GREENFIELD – The Franklin County Agricultural Society is applying for a permit from the city’s Conservation Commission so they can start work on a slope at the back of the fairgrounds that has had issues with embankment collapse and mudslides .
Company president Michael Nelson said the company, which owns and operates the exhibition center on Wisdom Way, has appeared before the Conservation Commission on several occasions, but had to postpone the process.
“We have been working with the US Department of Agriculture’s Natural Resources Conservation Service for a few years on plans to mitigate the effects of the mudslide,” Nelson said. “The slope is over Linwood Street and needs to be fixed.”
Nelson said the company and the Natural Resources Conservation Service were creating plans that would have the least economic impact on the area – in a field behind the Ferris wheel location for many years.
“The final technical plan has come down to us and we will present it to Con Com in May,” he said. “We thought we would have one in January, but then we spoke to the (State Department of Environmental Protection). The agency made some suggestions on how we might change the plans.
Nelson said although the company has been on the Conservation Commission agenda at every meeting since January, it has been postponed. It will be at least once more before the May 11 presentation.
“Once we are cleared, we will move forward,” he said. “The plan is to install a water relocation system.”
Over the past three years, increased groundwater has caused four new streams to form under the ground in the fairgrounds and find their outlet in the embankment on the north side of the property, Nelson said. The excess water caused the soil to be destabilized and washed several times, and directly below the area are three houses continually affected by mudslides.
Nelson said at least a dozen trees had fallen due to erosion.
In March 2011, the same land ridge collapsed about 1,000 feet at Green River Cemetery and 3,000 cubic meters of mud slid into the neighborhood below.
On Wisdom Way, which is located on the same ridge, the area is collapsing and the state Department of Transportation is planning a multi-million dollar project to repair this area.
The Conservation Commission will review the project – the repair of an area where a slope failure has already occurred and may continue – and will consider the proposed disturbance of the resource areas included in the buffer zone of adjacent vegetated wetlands and Greenfield Wetlands Protection Ordinance 25 feet No Zone of Disturbance.
Nelson explained that the water collects halfway and descends towards the eroding slope.

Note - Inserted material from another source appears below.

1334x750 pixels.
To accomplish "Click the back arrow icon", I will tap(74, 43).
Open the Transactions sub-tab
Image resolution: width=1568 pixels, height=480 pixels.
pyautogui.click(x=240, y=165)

He said the underground waterways there also add to the problem.
“We will also install a drainage system,” he said. “Once these are installed, we will strengthen the areas that need them. ”
Nelson said rip-rap – loose stones used to form a foundation – will be used and new vegetation will be planted.
Western Earthworks, an excavation and landscape construction company in Florence, was contracted to carry out the work. Nelson said his bid – the lowest – was $ 201,000. A grant of $ 96,000 from the Natural Resources Conservation Service will be used, leaving the company to find the remaining $ 106,000.
“It’s been a tough year with COVID, and we’ve fought to stay afloat, but we are committed to doing it,” Nelson said. “We have carefully reviewed our budget and we are at a rudimentary level.”
Nelson said that because the company had a few “good years” before the pandemic hit, it had some savings. Approximately $ 25,000 can be used for the project. The donors have also been kind, but the company is set to raise about $ 75,000 more.
“We know people are careful with their spending and have also had a hard time during the pandemic,” he said.
Nelson said that for those who are concerned the fairground is unsafe, 99.5% are “very safe.” Summer events will take place and the fair will continue as usual, as well as fairs for years to come.
“It’s only a small area on the outskirts that’s struggling,” he said, “but it’s a very costly problem that our nonprofit needs help with.”
To donate to help repair the slope, send a check to Franklin County Agricultural Society / Franklin County Fair, PO Box 564, Greenfield, MA 01302. Write “Mudslide Donation” on the memo line.